Coleman v. StateAnnotate this Case
328 So. 2d 642 (1976)
Amburs COLEMAN, alias v. STATE.
Court of Criminal Appeals of Alabama.
March 9, 1976.
William T. Denson, Goodwater, for appellant.
William J. Baxley, Atty. Gen. and Sarah M. Greenhaw, Asst. Atty. Gen. for the State.
LEIGH M. CLARK, Supernumerary Circuit Judge.
Appellant was convicted of murder in the second degree. The jury fixed the minimum punishment, imprisonment in the penitentiary for ten years. He was sentenced accordingly.
According to the evidence for the State, the body of the alleged victim was found on January 25, 1975, at approximately 4:00 P.M., in a residential section of Ashland. He was there examined by the coroner, the chief of police and others. There were four bullet "holes" in the body. The record is not clear as to which, if any, were entrance holes as distinguished from exit holes. Pictures of the body were introduced in evidence. A witness pointed to some of the holes as shown by the pictures, but we cannot tell from the record what holes were pointed to by the witness. Before being taken to the funeral home, the body was observed by the Ashland chief of police and by the Clay County coroner.
*643 Soon thereafter Chief of Police Alexander, accompanied by State Trooper Jack Watley, went looking for defendant. Upon locating him, they arrested him, and at the time of his arrest defendant handed them a seven-shot pistol, 22 caliber, which had seven fired cartridges in it at the time.
For a conviction, the State relied chiefly upon an admission by defendant that he had killed with the pistol mentioned the victim alleged in the indictment. The admission was made to the sheriff of Clay County, who testified that defendant had been given all the warnings required before a confession becomes admissible in evidence, had been fully advised of his privilege against self-incrimination, of his right to counsel, and the record presents no question as to the voluntariness of the admission made by defendant. He claimed in the statement that he was afraid of the victim, that there had been some ill feeling between them about a woman, that he saw the victim "on his knees behind my house digging for something. I called him by name. Jack turned his head toward me and put his right hand toward his right front pocket. I pulled my gun from my pocket and shot four times as fast as I could."
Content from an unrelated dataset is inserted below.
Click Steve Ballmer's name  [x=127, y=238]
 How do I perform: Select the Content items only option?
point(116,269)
There were no eye witnesses to the killing, except defendant, who took the stand, admitted the killing and continued to claim that he was acting in self-defense. As to what occurred at the time of the shooting, defendant's testimony did not vary substantially from the previous statement made by him as quoted above.
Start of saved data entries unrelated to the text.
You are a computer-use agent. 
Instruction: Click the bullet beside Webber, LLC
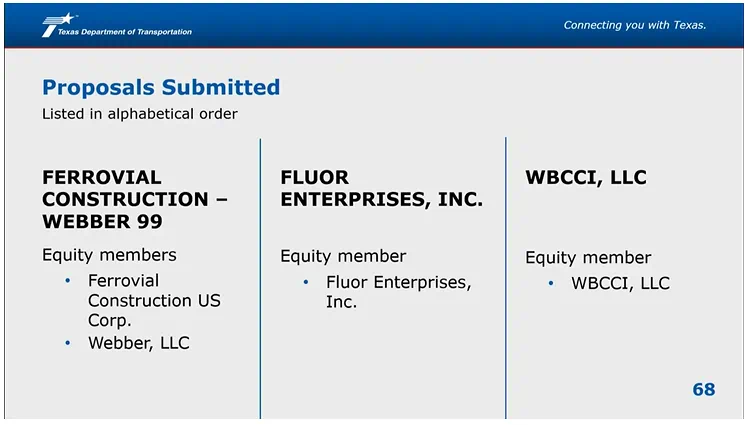tap(68, 343)
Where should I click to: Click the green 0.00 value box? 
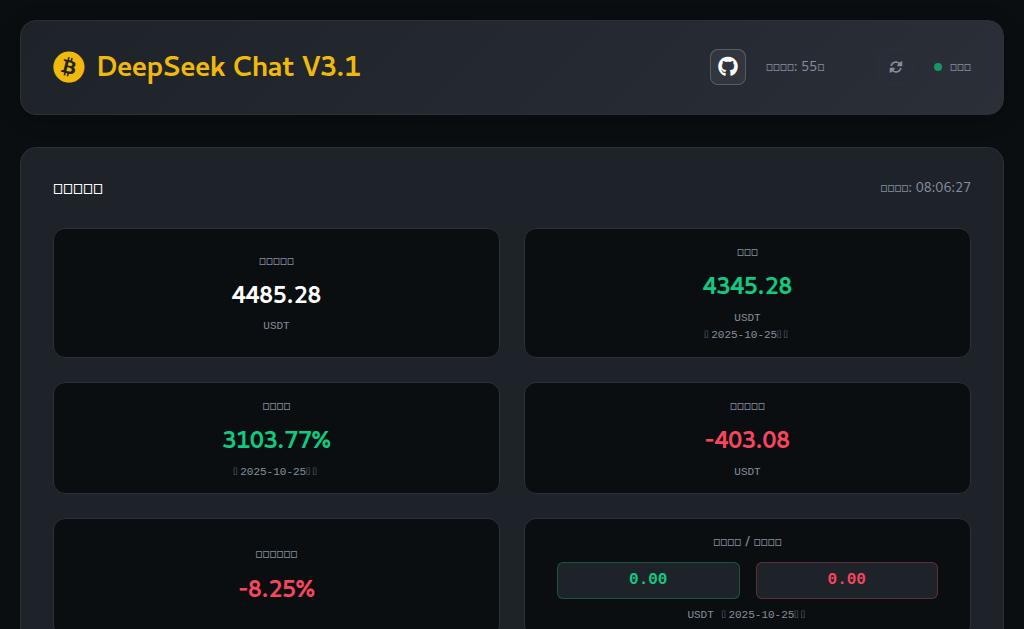(x=648, y=580)
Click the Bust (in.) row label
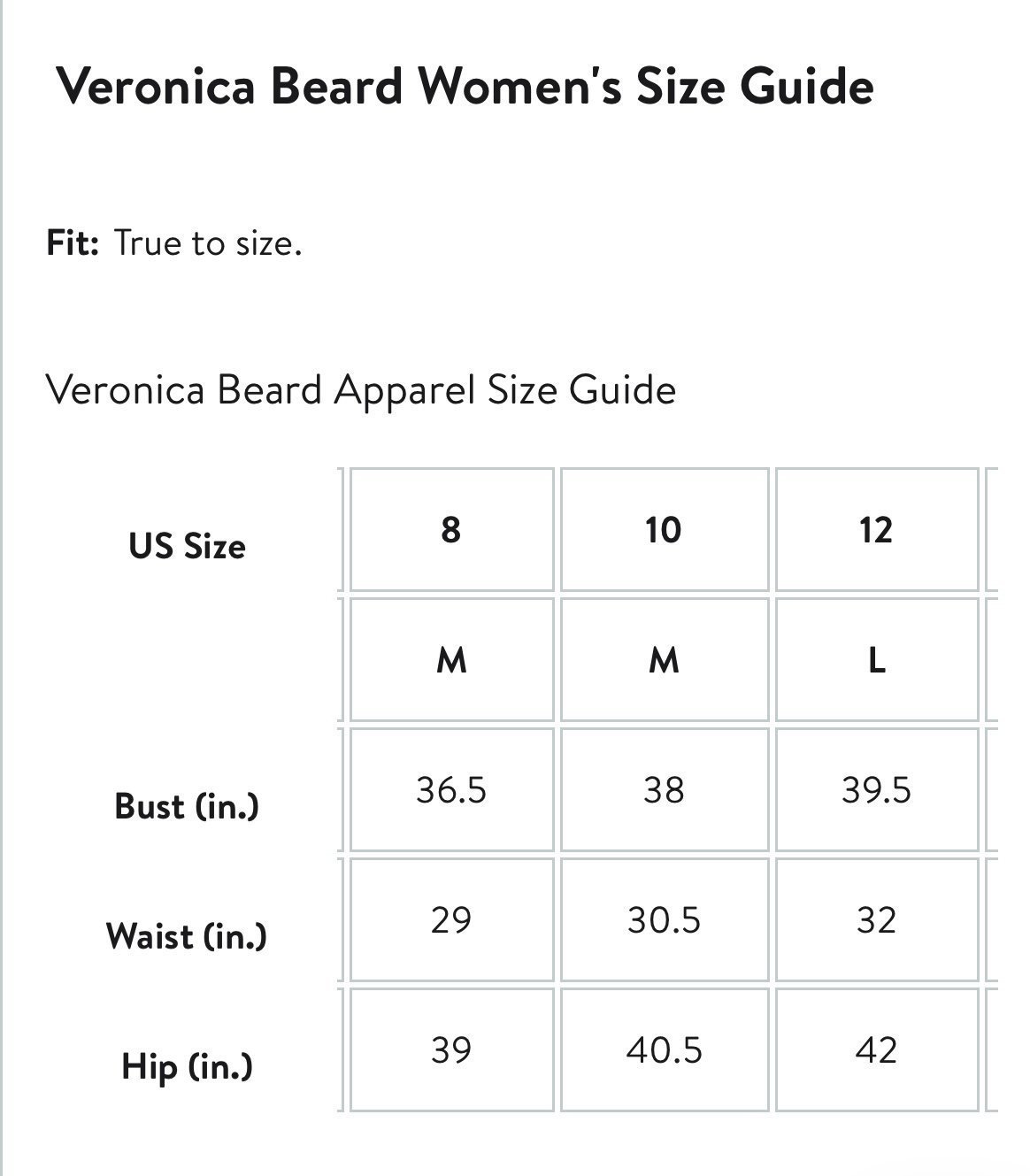The height and width of the screenshot is (1176, 1030). (x=187, y=806)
We agree with appellant that the evidence was not as clear and satisfactory as it could have been to the effect that the victim was killed by being shot with a pistol as charged in the indictment, but we do not agree with the contention that a professional autopsy was necessary or that proof of death under the circumstances here presented could have only been made by an expert witness. No special kind of evidence is necessary to prove the corpus delicti. Circumstantial evidence is sufficient. Hearns v. State, 47 Ala.App. 725, 261 So. 2d 64; Dawson v. State, 48 Ala. App. 594, 266 So. 2d 806, cert. denied 289 Ala. 741, 266 So. 2d 812. The evidence, including the photographs, was sufficient to show that the victim was shot by projectiles from a deadly weapon, that he did not take his own life, that death did not result from an accident or natural causes, and all the circumstances indicate that a felonious homicide had taken place. In the absence of other evidence, some evidence indicating the contrary, the circumstances shown were sufficient to form the basis for a finding that a murder had been committed. Price v. State, 52 Ala.App. 21, 288 So. 2d 803; Taylor v. State, 44 Ala.App. 575, 217 So. 2d 86. It is clear that the bullet wounds in the victim were of recent origin when the body was found. No such case as Welch v. State, 45 Ala.App. 657, 235 So. 2d 906, involving an intervening cause of death occurring more than two months after the victim was shot in a leg, is here involved.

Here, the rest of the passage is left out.